Our 502 error page did not tell our customers what was happening, nor link to our status page. Bad.

What went right

We have extensive monitoring on AskNicely we have some fantastic services that we love which kicked in as soon as it detected something abnormal. The services we use today:

PagerDuty.com We love PagerDuty, both the mobile app, email, SMS and automated phone calls for alerting. Auto escalation policies to other team members.
Datadog.com provides us with detailed metrics around our application performance and servers, we send a massive amount of data back to Datadog and its a valuable asset that we use for real time monitoring and debugging.
Loggly.com all our log files and error logs are managed in Loggly. We can easily visualise and quantify requests from customers in seconds using their powerful log query tool.
NewRelic.com can provide incredibly detailed analysis of what parts of our application are being used the most, how well that code is performing and what part of the code is the slowest. It also monitors how long our application is taking to load for our customers. We really absolutely love NewRelic and it is our Litmus test to see if our code changes have resolved our issues or not.
Slack.com it makes it so easy for our team to stay on the same page and communicate instantly no matter where we are in the world.
Statuspage.io You can find a link to our statuspage from the www.asknicely.com homepage and our 404 pages.

What we discovered

During this time, we came under a very heavy API load from one customer. Normally our API rate limiter would kick in and prevent any one single customer from causing an outage. But due to the size of this customers dataset, our API was too slow to respond to all their requests causing massive congestion. Our rate limiting API is tuned for number of requests, not time to process a request.

What we did

We have a number of strategies that we use to scale our platform. One strategy allows us to move a single customer from one database host (RDS Instance) to another. Once we isolated the issue, this customer was moved to their own database instance. The AskNicely application instantly become responsive and all our server metrics returned to what we would consider normal parameters.

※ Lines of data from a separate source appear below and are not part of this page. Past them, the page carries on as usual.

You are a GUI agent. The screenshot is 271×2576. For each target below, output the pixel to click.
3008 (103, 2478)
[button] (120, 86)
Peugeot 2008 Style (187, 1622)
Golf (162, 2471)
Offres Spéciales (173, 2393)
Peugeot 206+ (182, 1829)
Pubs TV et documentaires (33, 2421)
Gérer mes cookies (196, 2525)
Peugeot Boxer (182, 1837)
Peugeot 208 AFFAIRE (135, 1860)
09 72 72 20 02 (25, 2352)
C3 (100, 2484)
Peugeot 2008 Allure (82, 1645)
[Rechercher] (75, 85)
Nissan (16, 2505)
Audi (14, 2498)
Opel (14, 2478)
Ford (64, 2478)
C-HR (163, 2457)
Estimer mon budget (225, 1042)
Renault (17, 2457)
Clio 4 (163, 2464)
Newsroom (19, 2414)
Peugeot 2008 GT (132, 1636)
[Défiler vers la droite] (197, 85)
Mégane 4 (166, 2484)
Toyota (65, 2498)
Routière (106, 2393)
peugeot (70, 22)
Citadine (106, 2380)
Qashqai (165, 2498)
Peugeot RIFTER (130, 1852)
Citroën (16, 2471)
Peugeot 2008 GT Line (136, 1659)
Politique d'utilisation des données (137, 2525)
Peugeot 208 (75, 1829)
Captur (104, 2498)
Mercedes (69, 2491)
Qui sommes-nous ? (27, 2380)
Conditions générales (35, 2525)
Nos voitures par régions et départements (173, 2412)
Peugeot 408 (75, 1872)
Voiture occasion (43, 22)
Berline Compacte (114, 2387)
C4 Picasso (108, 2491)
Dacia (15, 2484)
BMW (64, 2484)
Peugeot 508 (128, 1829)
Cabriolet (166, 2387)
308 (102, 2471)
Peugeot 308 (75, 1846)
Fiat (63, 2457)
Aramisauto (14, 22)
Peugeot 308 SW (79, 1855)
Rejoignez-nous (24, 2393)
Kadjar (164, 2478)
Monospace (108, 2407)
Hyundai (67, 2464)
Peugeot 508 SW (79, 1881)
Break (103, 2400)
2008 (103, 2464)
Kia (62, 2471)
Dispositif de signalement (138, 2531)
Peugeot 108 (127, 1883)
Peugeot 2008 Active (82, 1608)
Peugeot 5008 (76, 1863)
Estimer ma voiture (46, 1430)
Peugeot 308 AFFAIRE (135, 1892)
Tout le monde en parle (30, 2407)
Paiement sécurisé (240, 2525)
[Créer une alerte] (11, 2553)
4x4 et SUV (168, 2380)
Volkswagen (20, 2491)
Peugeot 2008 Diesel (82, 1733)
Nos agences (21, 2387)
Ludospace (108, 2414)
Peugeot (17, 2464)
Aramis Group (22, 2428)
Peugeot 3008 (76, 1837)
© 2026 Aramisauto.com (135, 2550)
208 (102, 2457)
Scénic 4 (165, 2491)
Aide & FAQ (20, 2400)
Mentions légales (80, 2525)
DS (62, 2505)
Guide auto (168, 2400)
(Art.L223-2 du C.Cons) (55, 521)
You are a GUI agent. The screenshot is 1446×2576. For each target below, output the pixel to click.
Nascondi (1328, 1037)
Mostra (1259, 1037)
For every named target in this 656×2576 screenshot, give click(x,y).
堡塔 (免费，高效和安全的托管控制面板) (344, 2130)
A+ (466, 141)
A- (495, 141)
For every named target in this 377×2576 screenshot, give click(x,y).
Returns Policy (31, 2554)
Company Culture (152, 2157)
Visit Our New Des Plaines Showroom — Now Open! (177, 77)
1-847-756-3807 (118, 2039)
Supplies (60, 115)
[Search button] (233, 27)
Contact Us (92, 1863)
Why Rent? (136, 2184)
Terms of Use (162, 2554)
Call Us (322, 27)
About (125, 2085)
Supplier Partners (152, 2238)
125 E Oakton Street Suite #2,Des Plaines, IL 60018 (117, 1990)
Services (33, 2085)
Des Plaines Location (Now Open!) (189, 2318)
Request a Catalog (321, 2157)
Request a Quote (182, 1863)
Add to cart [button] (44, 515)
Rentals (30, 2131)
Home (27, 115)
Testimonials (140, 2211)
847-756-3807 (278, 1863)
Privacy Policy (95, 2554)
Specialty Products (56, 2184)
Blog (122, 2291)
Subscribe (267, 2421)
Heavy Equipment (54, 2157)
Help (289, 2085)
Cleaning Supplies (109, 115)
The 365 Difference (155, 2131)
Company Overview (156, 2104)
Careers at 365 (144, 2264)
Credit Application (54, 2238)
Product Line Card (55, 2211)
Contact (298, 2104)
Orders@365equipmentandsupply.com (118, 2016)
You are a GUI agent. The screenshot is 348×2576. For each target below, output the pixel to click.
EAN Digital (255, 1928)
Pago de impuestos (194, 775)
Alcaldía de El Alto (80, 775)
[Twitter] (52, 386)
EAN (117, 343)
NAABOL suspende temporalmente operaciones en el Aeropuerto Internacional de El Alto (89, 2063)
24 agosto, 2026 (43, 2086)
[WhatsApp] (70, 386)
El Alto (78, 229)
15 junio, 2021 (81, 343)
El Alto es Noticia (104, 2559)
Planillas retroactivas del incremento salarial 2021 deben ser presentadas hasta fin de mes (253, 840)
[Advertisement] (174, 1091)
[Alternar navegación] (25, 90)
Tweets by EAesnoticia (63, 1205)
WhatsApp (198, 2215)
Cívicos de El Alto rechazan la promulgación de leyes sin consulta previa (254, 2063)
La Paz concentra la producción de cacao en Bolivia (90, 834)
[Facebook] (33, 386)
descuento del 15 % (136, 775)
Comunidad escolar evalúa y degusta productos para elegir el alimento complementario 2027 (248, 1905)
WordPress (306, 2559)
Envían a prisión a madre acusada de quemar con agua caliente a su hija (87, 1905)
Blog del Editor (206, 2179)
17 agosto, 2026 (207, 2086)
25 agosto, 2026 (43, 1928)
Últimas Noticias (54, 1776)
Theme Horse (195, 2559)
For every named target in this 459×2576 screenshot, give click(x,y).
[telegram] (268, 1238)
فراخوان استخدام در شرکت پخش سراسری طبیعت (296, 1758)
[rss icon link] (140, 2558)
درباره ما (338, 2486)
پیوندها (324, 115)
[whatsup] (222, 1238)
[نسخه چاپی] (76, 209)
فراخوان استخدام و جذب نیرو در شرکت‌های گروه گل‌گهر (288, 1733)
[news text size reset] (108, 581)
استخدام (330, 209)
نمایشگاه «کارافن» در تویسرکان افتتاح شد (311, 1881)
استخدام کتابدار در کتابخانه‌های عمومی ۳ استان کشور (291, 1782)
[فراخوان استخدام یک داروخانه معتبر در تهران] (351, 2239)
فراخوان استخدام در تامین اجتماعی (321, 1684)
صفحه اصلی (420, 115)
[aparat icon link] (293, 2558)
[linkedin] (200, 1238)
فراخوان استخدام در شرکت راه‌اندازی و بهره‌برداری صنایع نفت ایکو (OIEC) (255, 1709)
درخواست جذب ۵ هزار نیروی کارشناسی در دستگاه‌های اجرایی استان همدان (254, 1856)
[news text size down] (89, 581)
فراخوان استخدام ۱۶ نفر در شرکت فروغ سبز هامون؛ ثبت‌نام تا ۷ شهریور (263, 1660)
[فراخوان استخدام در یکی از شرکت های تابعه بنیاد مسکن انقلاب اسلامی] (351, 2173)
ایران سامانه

We have also worked on several bottle necks including:

Autoscaling our primary USA database server, we have tripled the capacity of this server, in size and dedicated IOPS.
We have 6x our Redis instance that provides us with a powerful and fast caching service for parts of the application.
We have changed several variables on our RDS instance that would allow higher loads
We have added another application server to the server pool.

What we are planning todo

Add detailed API monitoring - time, frequency, tenant and database
Improve our API rate limiter.
Refactor our API code that caused us issues and most likely refactor a particular query that caused the heavy load on our database.
Provide a way to gracefully degrade AskNicely so that core/key services are not affected.
Improve our 502 error page to link to our StatusPage so we can get our customers more timely updates.

Again we are sorry, and we are working hard to rectify these issues.

John // CTO and co-founder AskNicely

Posted Oct 09, 2018 - 20:40 NZDT

Resolved

This is issue is now resolved. We have made several changes that have identified the root cause and rectified these issues. We will continue to monitor over the next several days.

Posted Oct 09, 2018 - 12:18 NZDT

Update

We are continuing to monitor, we have made a significant change that appears to rectify the issue.
Again, we are monitoring this and we will do a debrief today.

Posted Oct 09, 2018 - 09:44 NZDT

Monitoring

We have identified an issue and are now monitoring.

Posted Oct 09, 2018 - 04:25 NZDT

Investigating

We are investigating a 502 Error on the US datacenter, we have several engineers looking into the issue.

Posted Oct 09, 2018 - 04:13 NZDT

This incident affected: AskNicely Application.